→ **SHORT TASK**
From the passage on self-continuity below, reproduce verbatim everything from "With regard to" down to "and economic choices.".

→ **SOURCE TEXT**
The last two decades have finally seen a surge of research related to temporal self-continuity, although this work is distributed across multiple fields and much of it touches on the subject in an indirect fashion (for an overview see Sani, 2008). In broad terms, the contemporary literature on self-continuity can be differentiated into structural and process perspectives. Structural perspectives emphasize self-related knowledge structures and the degree to which the present self incorporates past and future selves. This line of thinking is captured in Neisser’s (1988) taxonomy of self-knowledge which includes the temporally “extended self” as one of five types of self-specifying information. Process perspectives, in turn, focus on the dynamic processes, including mental time travel and self-narration, by which a sense of self-continuity is created (Addis & Tippett, 2008; Bluck et al., 2005; McAdams, 2013; Rice & Pasupathi, 2010).
Converging Evidence for Age Differences in Self-Continuity
With increasing interest in the general phenomenon of self-continuity, questions about developmental changes in its components began to emerge. Initial efforts to understand developmental trajectories of self-continuity focused primarily on the period ranging from childhood to young adulthood (Erikson, 1959; James, 1890). Evidence suggests that the sense of self-continuity develops gradually over the course of childhood as children acquire the necessary cognitive prerequisites including formal operational thought (Chandler, Lalonde, Sokol, & Hallett, 2003), complex self-related knowledge structures (Harter, 1998), the capability for mental time travel (Coughlin, Lyons, & Ghetti, 2014; Wang & Koh, 2015), and the ability to develop autobiographical narratives (Fivush, 2011). Importantly, there appears to be more than one path towards self-continuity (Chandler et al., 2003) with some children focusing on the self as an enduring entity (akin to ego perspectives) and others perceiving the self as emerging from a network of narratives and relationships (akin to bundle theories). Within each of these perspectives, however, normal development is characterized by increasing complexity in self-representations and a growing ability to acknowledge the co-occurrence of sameness and change (Chandler et al.). After a period of gradual growth throughout childhood, adolescence is characterized by a phase of instability fueled by processes of identity formation and role socialization which require active efforts by the developing individual to forge a strong sense of adult identity along with a coherent life story (Chandler, et al., 2003; Erikson, 1968; Habermas & Bluck, 2000; Kroger, Martinussen, & Marcia, 2010; Waterman & Archer, 1990).
With regard to adult development, there is general agreement that the integrity of the self remains strong over the course of healthy aging (Troll & Skaff, 1997) and that maintaining a sense of continuity in the face of age-related change is an important prerequisite for well-being in later life (Atchley, 1989; Baltes, Lindenberger, & Staudinger, 1998; Erikson, 1959). Until recently, however, there were few attempts to directly study adult age differences in the temporal extension of the self, although studies from a range of different fields have provided indirect evidence for age-related changes in self-continuity. Below we review these streams of work, including research on age differences in time horizons, the stability of personal characteristics, autobiographical thought, and economic choices.

Document and screenshot pointing entries:
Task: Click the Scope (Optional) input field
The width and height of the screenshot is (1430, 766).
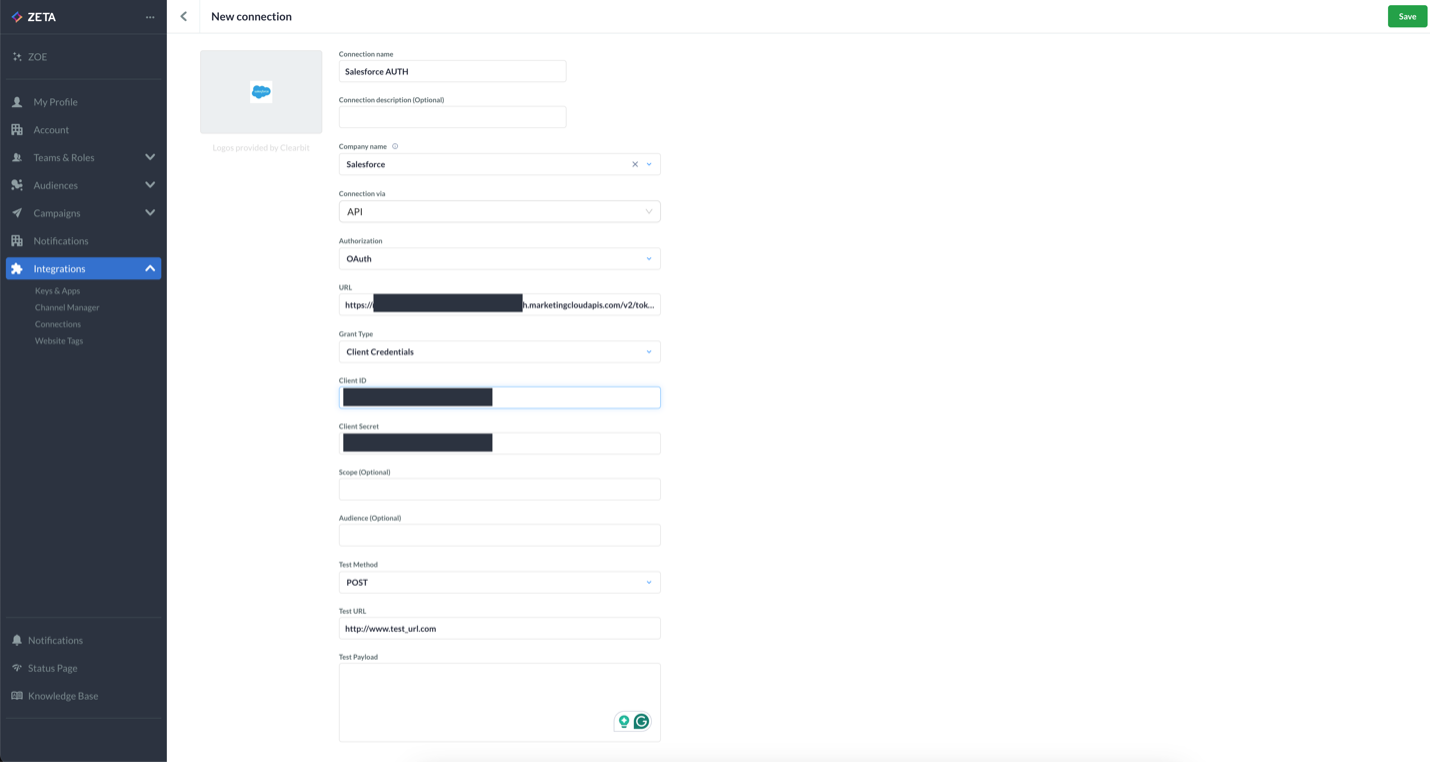Action: click(x=499, y=489)
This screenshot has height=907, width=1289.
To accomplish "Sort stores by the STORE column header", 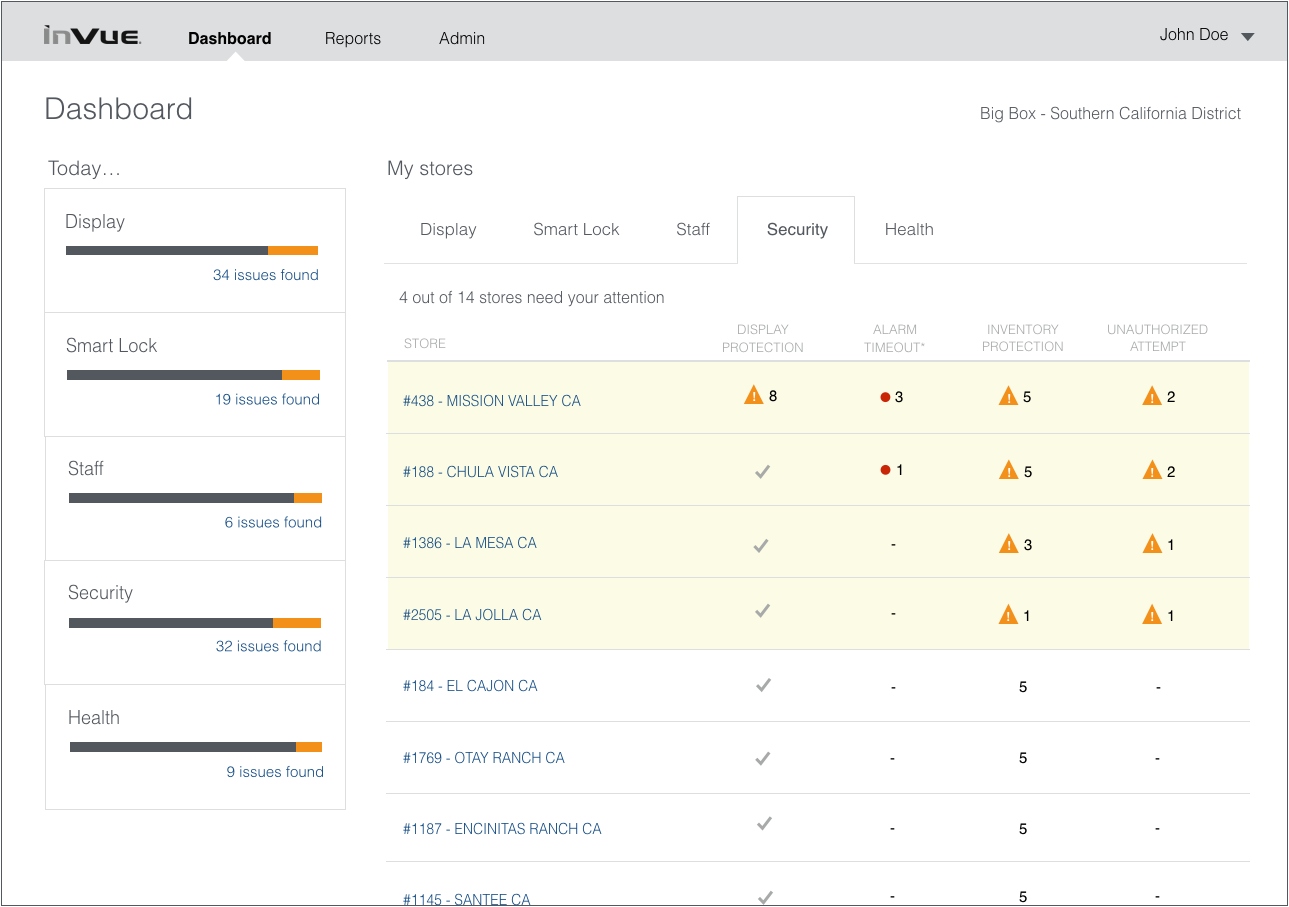I will pos(424,343).
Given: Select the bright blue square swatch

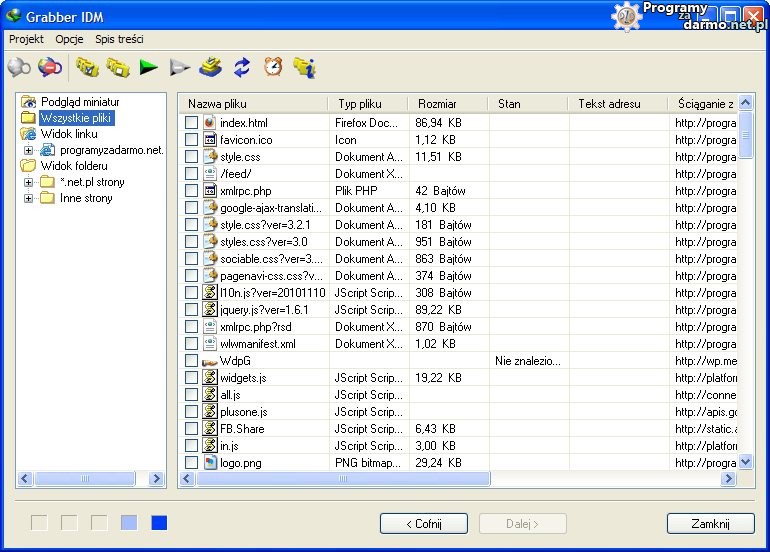Looking at the screenshot, I should [x=159, y=523].
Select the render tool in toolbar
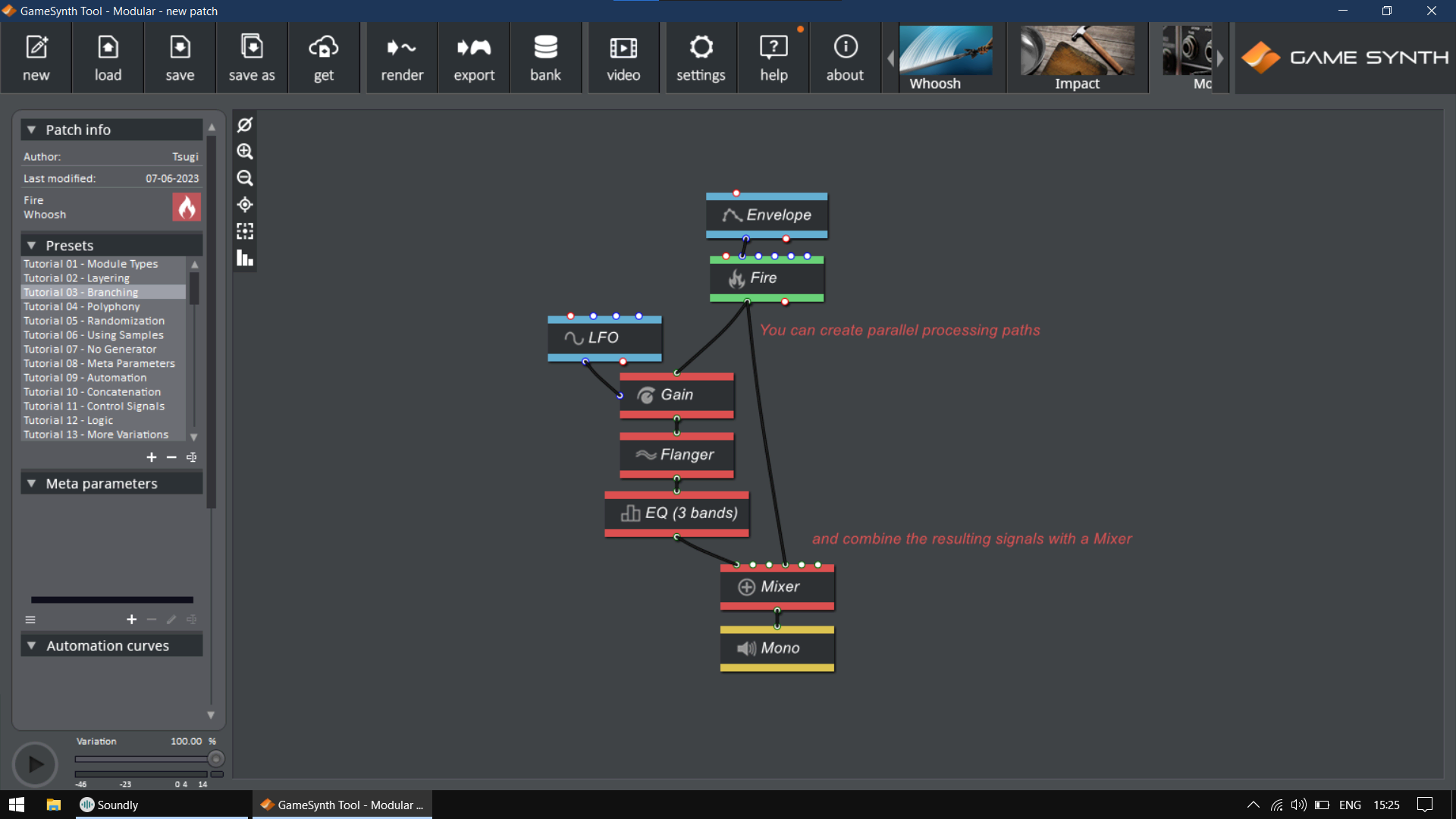 (403, 57)
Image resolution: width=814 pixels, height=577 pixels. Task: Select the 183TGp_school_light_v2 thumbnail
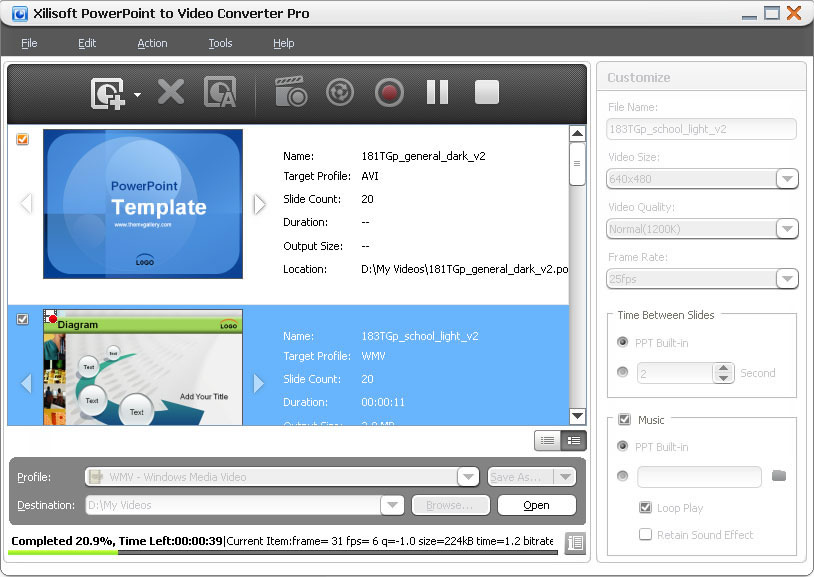pyautogui.click(x=142, y=370)
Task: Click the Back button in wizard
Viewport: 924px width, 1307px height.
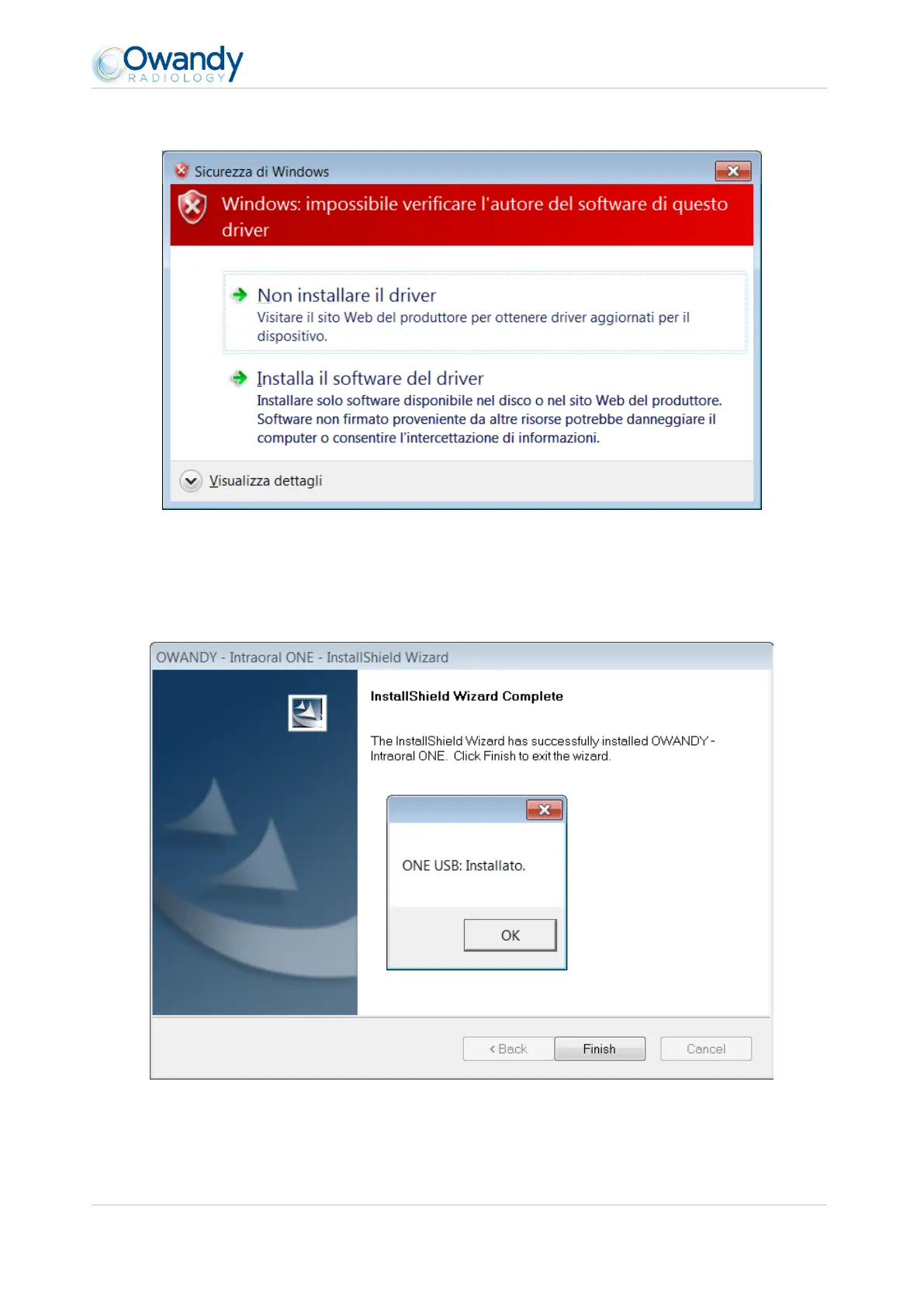Action: click(508, 1049)
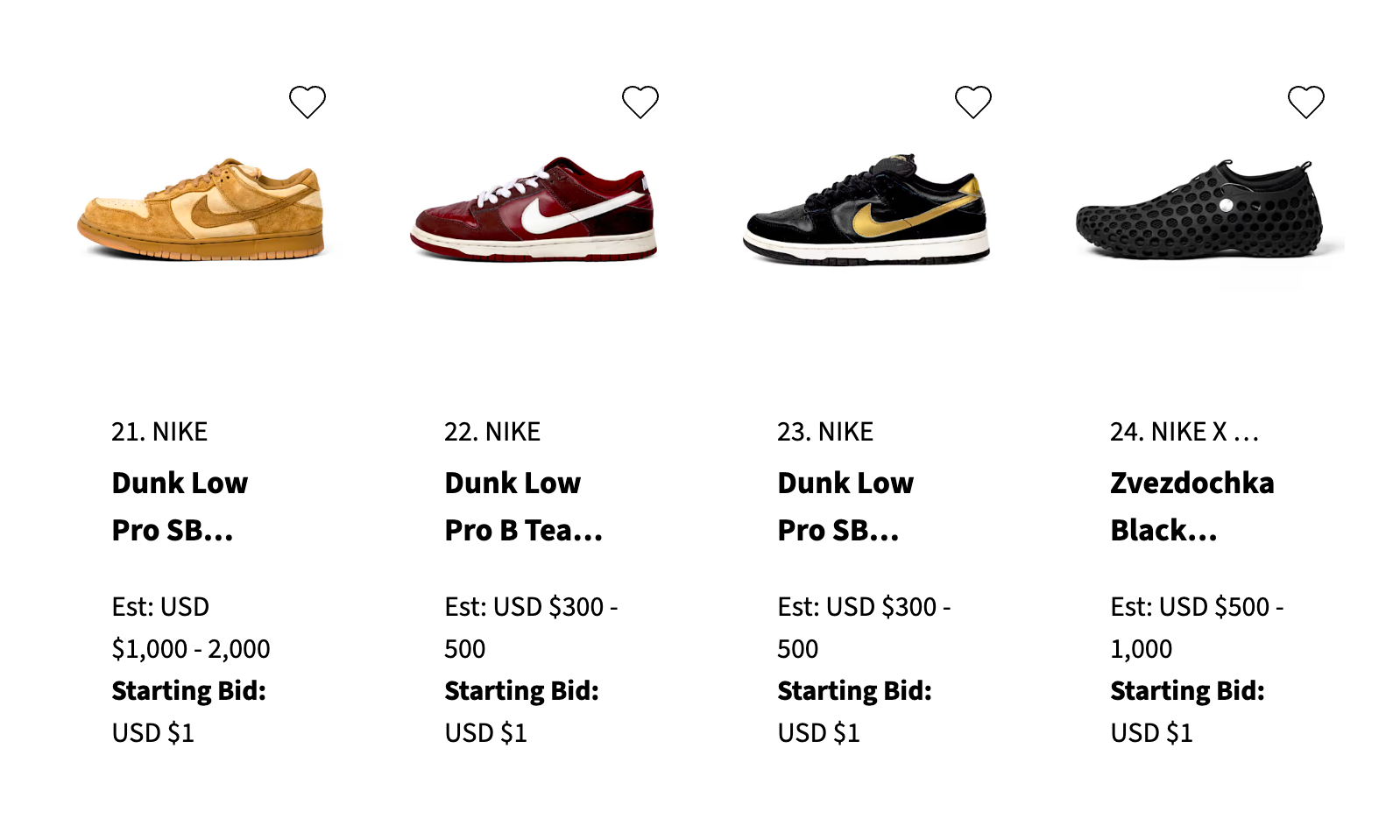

→ **EXERCISE RESPONSE**
With regard to adult development, there is general agreement that the integrity of the self remains strong over the course of healthy aging (Troll & Skaff, 1997) and that maintaining a sense of continuity in the face of age-related change is an important prerequisite for well-being in later life (Atchley, 1989; Baltes, Lindenberger, & Staudinger, 1998; Erikson, 1959). Until recently, however, there were few attempts to directly study adult age differences in the temporal extension of the self, although studies from a range of different fields have provided indirect evidence for age-related changes in self-continuity. Below we review these streams of work, including research on age differences in time horizons, the stability of personal characteristics, autobiographical thought, and economic choices.